I didn’t grow up with my father. He never took care of me and I hated him because of that – so it was a lesson for me. I didn’t want my children to do the same to me. When you start loving your children with your heart, you understand them more. They will open up to you, share their challenges and you’ll want to help them because you’re involved. I always want to do more for them.”
Andre Lewaks, 39 MenCare Programme Manager, Sonke Gender Justice
Sonia Lewaks, 42, Social Worker and Masters Student in Criminology
Shaundre, 8 and Andrea, 4
Lives in Vredenberg, Western Cape
He comes from a family where everything was done for him – 5 girls and 2 boys – he was the spoilt one.”
Andre: “I’m from Albertinia, a town close to Mossel Bay. When I was small the boys in the family were not allowed to work, the girls would make our beds, fix our breakfast and do all other household duties. That’s how it worked. Even in the evenings we were not allowed to clean up. That’s just how we grew up.
Sometimes my father would be violent with my mother. And he would beat my sisters up very badly. Sometimes he would throw them on the ground. He’d hit me also. Sometimes especially on Sundays when he was drunk, he’d take the food my mother was preparing and throw it in the sand and we didn’t have anything to eat. I would try to sort out the conflict by writing letters and putting them in his drawer. But he never responded to my letters or apologised.
I got involved in politics and I think that turned my life [around] because I was in the leadership of the ANC Youth League and I was thinking about my future. I was in Grade 12 when I decided to study and become a social worker.

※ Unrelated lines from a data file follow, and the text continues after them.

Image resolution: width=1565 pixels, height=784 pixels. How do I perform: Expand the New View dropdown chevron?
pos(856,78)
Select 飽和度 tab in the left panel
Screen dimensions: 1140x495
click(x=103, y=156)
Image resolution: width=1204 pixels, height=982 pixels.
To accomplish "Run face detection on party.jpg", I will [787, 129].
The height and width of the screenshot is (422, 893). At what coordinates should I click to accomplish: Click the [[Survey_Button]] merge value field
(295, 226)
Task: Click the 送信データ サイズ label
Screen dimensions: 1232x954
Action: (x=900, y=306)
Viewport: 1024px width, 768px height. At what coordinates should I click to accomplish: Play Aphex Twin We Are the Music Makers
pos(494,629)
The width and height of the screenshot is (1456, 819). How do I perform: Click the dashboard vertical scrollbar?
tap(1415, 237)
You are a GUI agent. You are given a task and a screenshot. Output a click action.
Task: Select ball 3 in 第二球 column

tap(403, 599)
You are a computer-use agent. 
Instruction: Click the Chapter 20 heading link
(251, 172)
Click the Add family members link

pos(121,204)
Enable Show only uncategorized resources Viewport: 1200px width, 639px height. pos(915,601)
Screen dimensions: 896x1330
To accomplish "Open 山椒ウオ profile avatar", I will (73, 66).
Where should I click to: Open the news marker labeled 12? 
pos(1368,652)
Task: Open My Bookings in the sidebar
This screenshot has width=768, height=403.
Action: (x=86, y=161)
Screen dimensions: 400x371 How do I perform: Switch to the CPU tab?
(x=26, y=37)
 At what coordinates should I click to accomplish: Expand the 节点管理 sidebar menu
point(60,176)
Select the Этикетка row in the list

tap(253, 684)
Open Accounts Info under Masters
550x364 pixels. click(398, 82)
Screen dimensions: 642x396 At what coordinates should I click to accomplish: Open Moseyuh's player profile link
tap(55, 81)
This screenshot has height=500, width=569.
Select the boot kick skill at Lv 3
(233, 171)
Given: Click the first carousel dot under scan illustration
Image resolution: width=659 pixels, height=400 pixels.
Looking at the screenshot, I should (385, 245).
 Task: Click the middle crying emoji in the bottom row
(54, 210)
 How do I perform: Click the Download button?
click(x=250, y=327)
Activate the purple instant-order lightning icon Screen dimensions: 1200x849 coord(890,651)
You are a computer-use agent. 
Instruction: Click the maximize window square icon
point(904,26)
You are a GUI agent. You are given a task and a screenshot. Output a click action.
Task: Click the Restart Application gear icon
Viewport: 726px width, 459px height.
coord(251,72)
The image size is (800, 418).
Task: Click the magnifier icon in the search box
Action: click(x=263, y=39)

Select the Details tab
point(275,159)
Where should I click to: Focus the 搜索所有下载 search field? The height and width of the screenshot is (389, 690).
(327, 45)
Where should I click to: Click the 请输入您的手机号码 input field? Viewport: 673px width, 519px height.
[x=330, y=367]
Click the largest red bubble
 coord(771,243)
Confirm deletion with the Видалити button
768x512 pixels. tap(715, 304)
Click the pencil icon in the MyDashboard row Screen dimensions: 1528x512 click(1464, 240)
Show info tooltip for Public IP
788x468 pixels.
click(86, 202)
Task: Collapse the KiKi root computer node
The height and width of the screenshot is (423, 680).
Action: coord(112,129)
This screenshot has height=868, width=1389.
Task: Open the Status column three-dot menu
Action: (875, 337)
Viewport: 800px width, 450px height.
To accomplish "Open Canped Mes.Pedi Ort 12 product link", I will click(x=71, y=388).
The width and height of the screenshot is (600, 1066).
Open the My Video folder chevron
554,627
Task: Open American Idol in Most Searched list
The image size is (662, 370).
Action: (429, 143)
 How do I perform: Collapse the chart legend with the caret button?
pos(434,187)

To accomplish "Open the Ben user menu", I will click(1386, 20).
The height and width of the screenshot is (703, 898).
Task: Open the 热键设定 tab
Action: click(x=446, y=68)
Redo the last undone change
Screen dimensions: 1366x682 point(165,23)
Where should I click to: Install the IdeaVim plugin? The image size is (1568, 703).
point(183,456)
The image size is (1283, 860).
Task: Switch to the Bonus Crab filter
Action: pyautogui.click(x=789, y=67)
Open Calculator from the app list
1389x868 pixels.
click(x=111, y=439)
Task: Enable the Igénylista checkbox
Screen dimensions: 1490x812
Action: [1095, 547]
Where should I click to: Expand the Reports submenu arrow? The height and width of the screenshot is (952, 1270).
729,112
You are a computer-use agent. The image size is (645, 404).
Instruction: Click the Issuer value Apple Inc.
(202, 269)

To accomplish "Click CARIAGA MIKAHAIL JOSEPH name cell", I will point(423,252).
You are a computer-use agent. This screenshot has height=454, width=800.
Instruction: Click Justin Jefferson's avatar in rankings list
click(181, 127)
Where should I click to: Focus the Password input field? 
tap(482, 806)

I got my first job in Lamberts Bay and that’s were things turned with my father. I invited him to visit me. I took him for a braai [barbeque] – that’s my Saturday ritual. We were on the beach between the rocks and I lit a fire and we had a few beers and I started a conversation with him about when I was small, what he was doing and how it made me feel. The two of us started to cry. We hugged and he apologised to me. Then he was drinking much less and the family started to come together more often. On Saturdays my father would light a braai and my sisters would come over and we would have a few drinks together and just have fun and laugh. The ritual still happens here. We’ll braai, we’ll put on some music and dance together.
Sonia struggled a little bit with me. At one stage I think I was becoming like my father. Going out after work, drinking with friends, coming back very late. I started doing a lot of work with victims of domestic violence in my previous job and I think that’s when I realised, I can’t do this work and not change my life. Reflecting on my father and the destructive role he had in our family, I thought I need to help other fathers.”